Third time’s a charm…
If you look at the Pelikan fountain pen lineup there are a wide variety of models from the Twist to the m1000 and lots of options on either side. One of the bigger holes that remains is in the entry level market – something to compete with professional looking pens like the Pilot Metropolitan and Lamy Al-Star (the Pelikano and Twist may be seen as a bit too playful for the office). Enter the Pelikan Stola III. The Stola design is not new – but rather an evolution of the Stola II model with the addition of a fountain pen option (the Stola I and II only had a ballpoint and rollerball models and were not available in the US). The $36 price point puts it in the ballpark of other pens like the Eco, Safari, Prera, Metropolitan and Al-Star – but how does it hold up?
On the outside it features a very clean design with a layered matt-silver lacquered finish over a brass barrel and aluminum cap. The result is a pen that unposted is slightly smaller than the competition but weighs a little more – giving it a nice balance in your hand. The barrel cap and section are plastic while the clip features Pelikan’s iconic “beak” clip in black stainless steel. The design of the clip is a more modern open style design compared to the smaller traditional solid clips found on other Pelikan models – adding to the clean lines of the Stola. The clip is an excellent design, but can be a bit on the stiff side – I imagine this will lighten up with use.
The aluminum snap cap features the Pelikan name printed around the base while the logo is printed on the finial in black. Inside the cap is a plastic sleeve to keep the nib from drying out. The push to post with this cap can be a bit shaky if you don’t push it in securely, and for those with bigger hands you will definitely want to post this pen.
The pen comes with a long international cartridge in royal blue and can take the Pelikan Edelstein cartridges as well. While they don’t come out and say so I did discover that it will also take a standard Pelikan converter if you want to use bottled ink instead.
So how about the nib – how does it write? The steel nib only comes in a medium (M) size, and while it is quite nicely polished, I did notice the occasional skip but never any hard starts or scratchiness. The pen writes on the wet side and is quite stiff with no signs of flex but puts down line after line of text with ease. The lack of nib options is a bit odd as the competition have a wide range and here you only have one here – perhaps they will remedy this in the future as a fine or extra-fine would be a perfect match for standard copier paper. The single tone polished nib is finished off with the Pelikan logo and some simple scroll work, which is a nice compliment for a pen with such a clean design. The section here is round and may be a good alternative if you have always found the Lamy grip to be a poor match for your grip style.
Overall dimensions put this pen right in the ballpark of a Lamy Al-Star and Pilot Metropolitan at 4 .6″ (11.6cm) unposted and 6.25″(15.87cm) when posted. Weight depends on your preference – unposted it comes in at 20g(0.7oz) (which is a bit short for me) while adding the cap bumps it up to 32g(1.12oz).

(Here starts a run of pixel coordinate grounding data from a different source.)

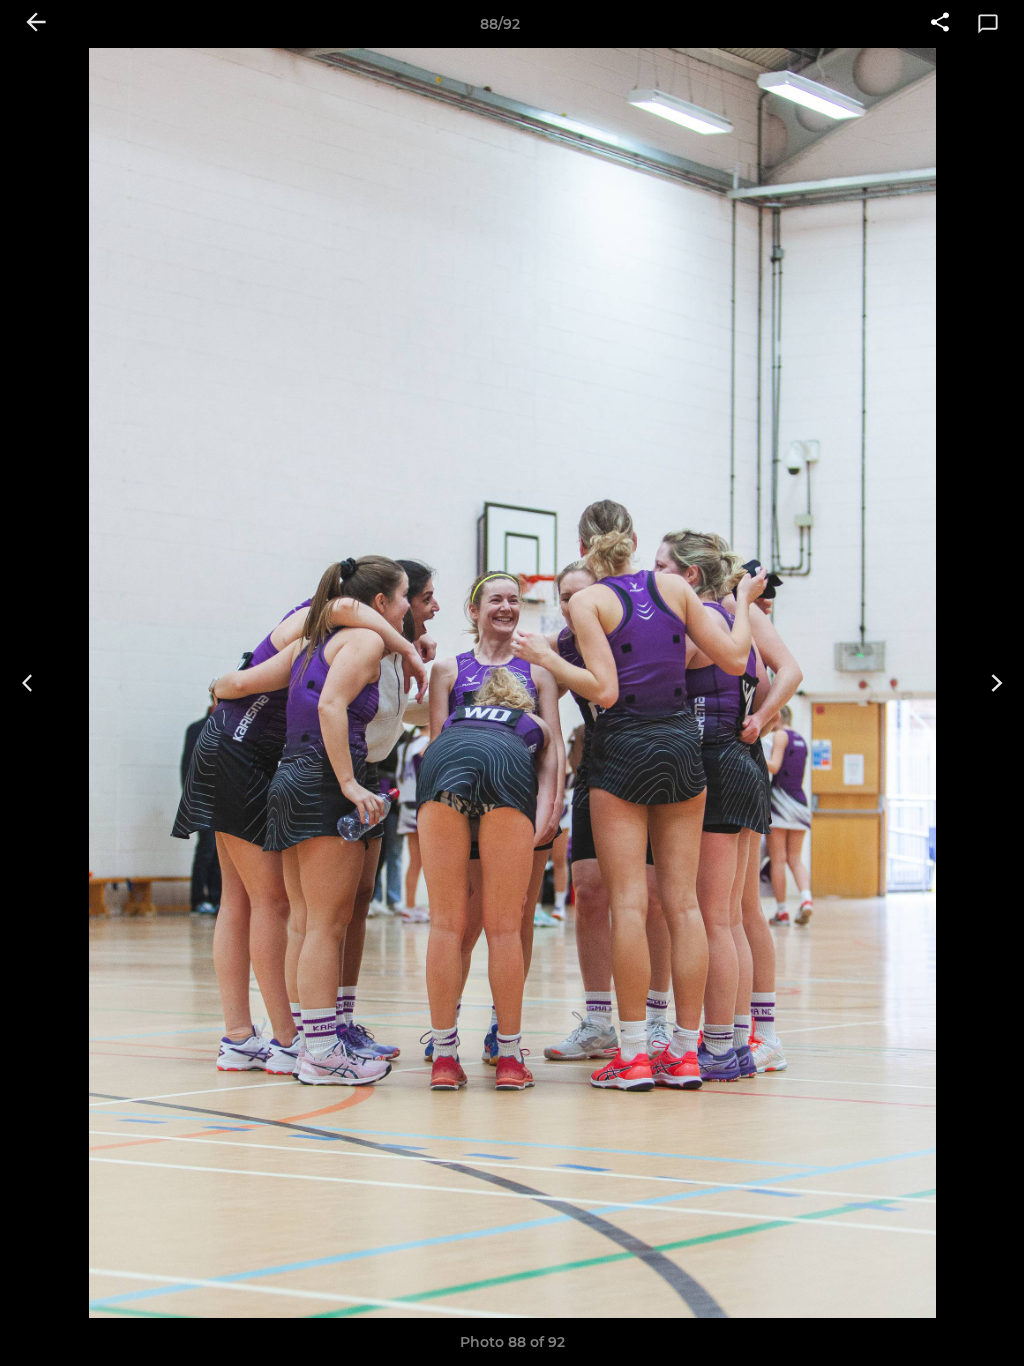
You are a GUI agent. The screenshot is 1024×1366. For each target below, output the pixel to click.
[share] (940, 24)
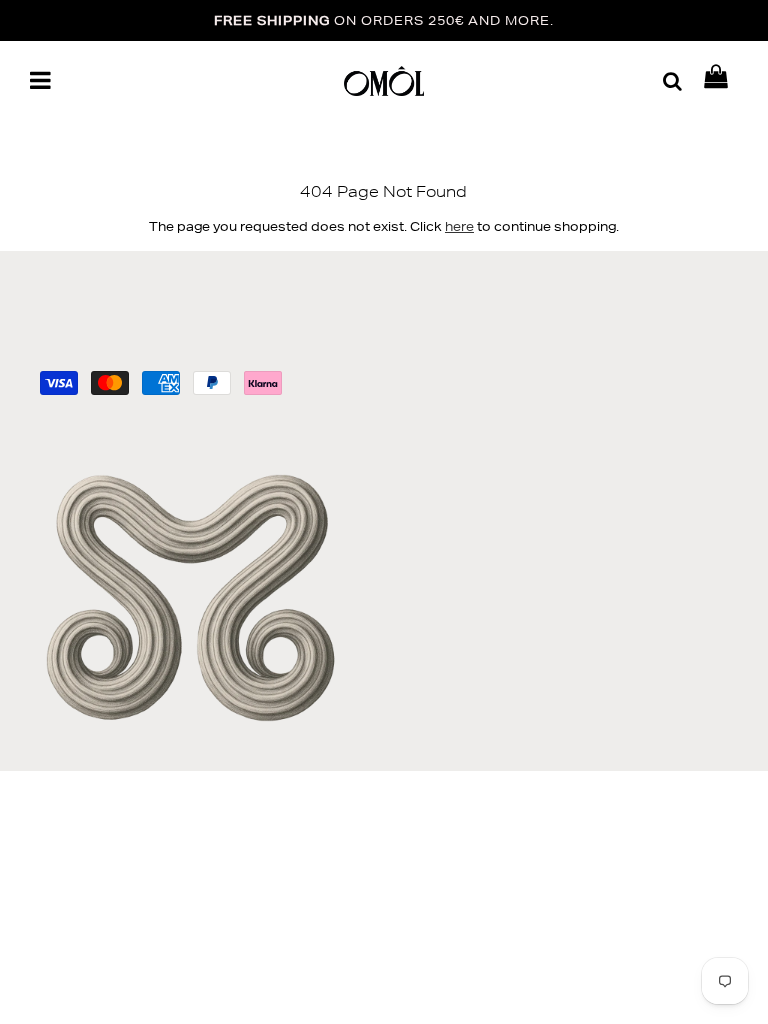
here (459, 226)
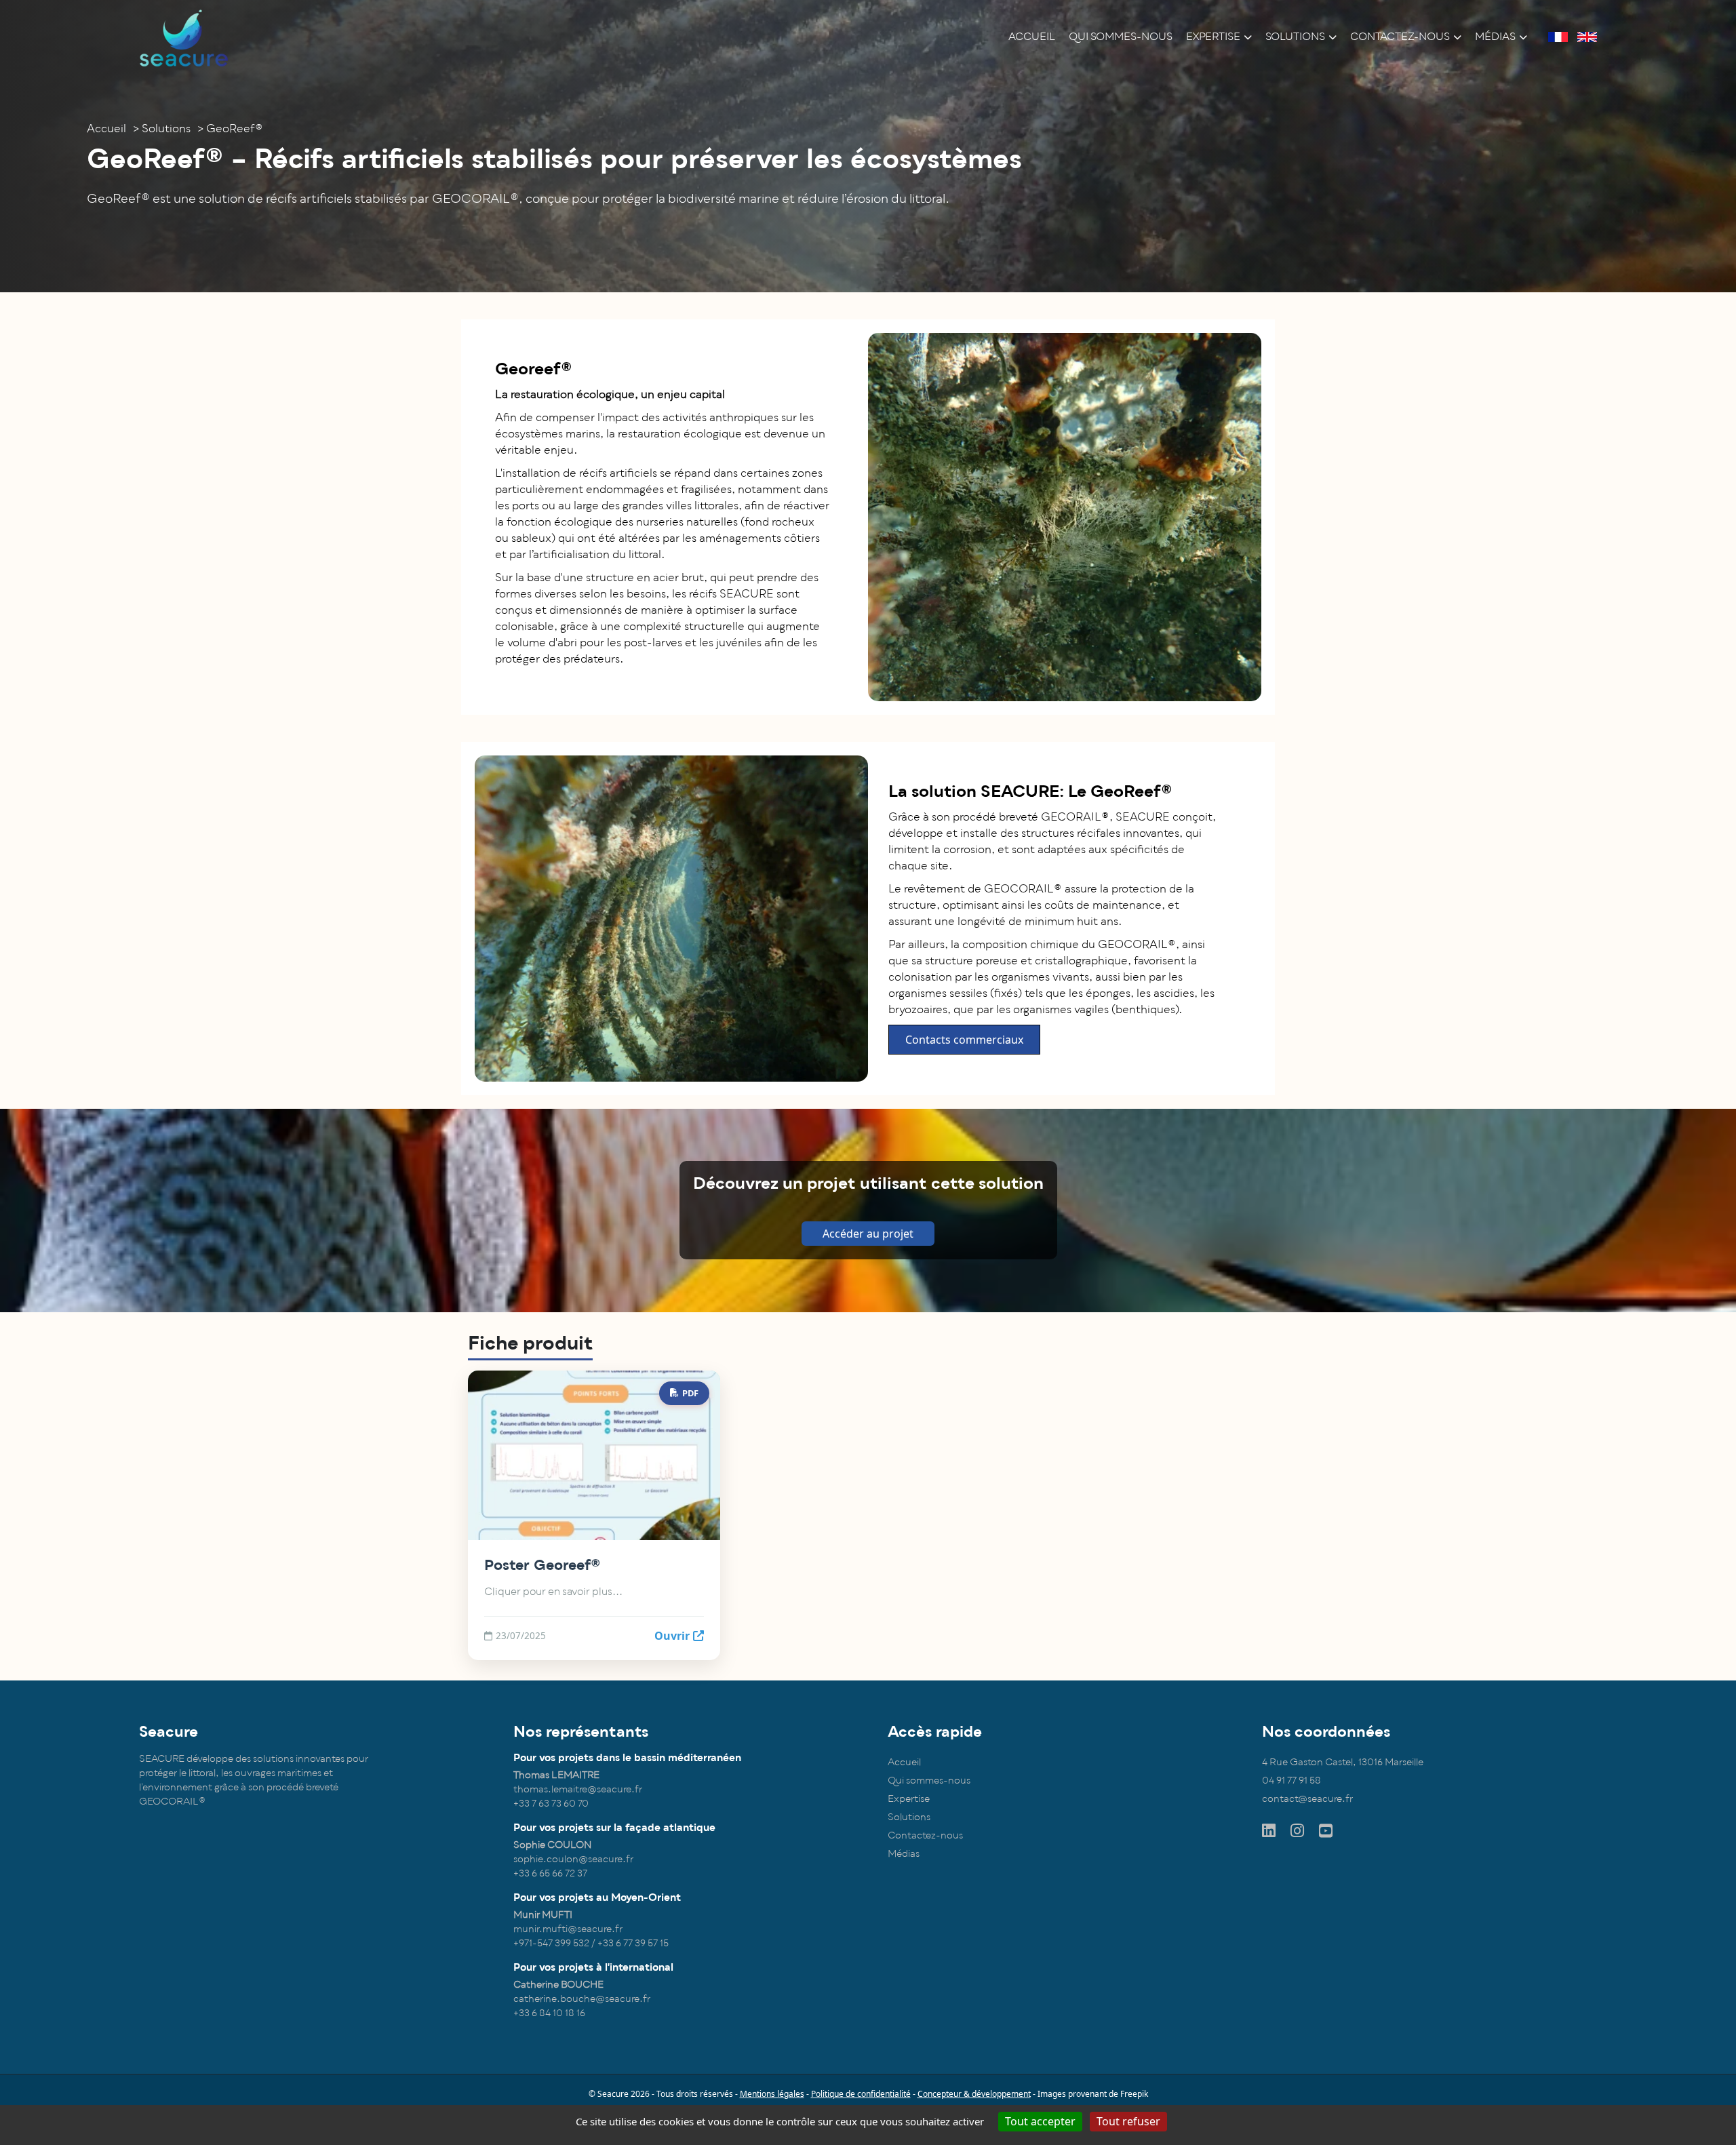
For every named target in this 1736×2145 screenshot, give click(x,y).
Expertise (1213, 36)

The packaging is simple and yet quite well done featuring a heavy cardboard clamshell box with a black felt liner and ribbon to keep the pen in place. It’s a nicer design than the simple sleeve approach on the Lamy Safari/Al-Star and adds a little more protection to the pen during storage and shipping.
The Stola III is a great option in the entry level market, and with the addition of more nib options it should prove quite successful. I’d even go so far as to suggest some color options down the road that have made the Safari so popular – If you’re reading this Pelikan the following are just a few suggestions…
(Nutty Disclaimer: Pen Chalet provided the Stola III at no charge to Calligraphy Nut for review purposes – I was not required to write a positive review. The opinions I have expressed are my own. I am disclosing this in accordance with the Federal Trade Commission’s 16 CFR, Part 255: “Guides Concerning the Use of Endorsements and Testimonials in Advertising.”).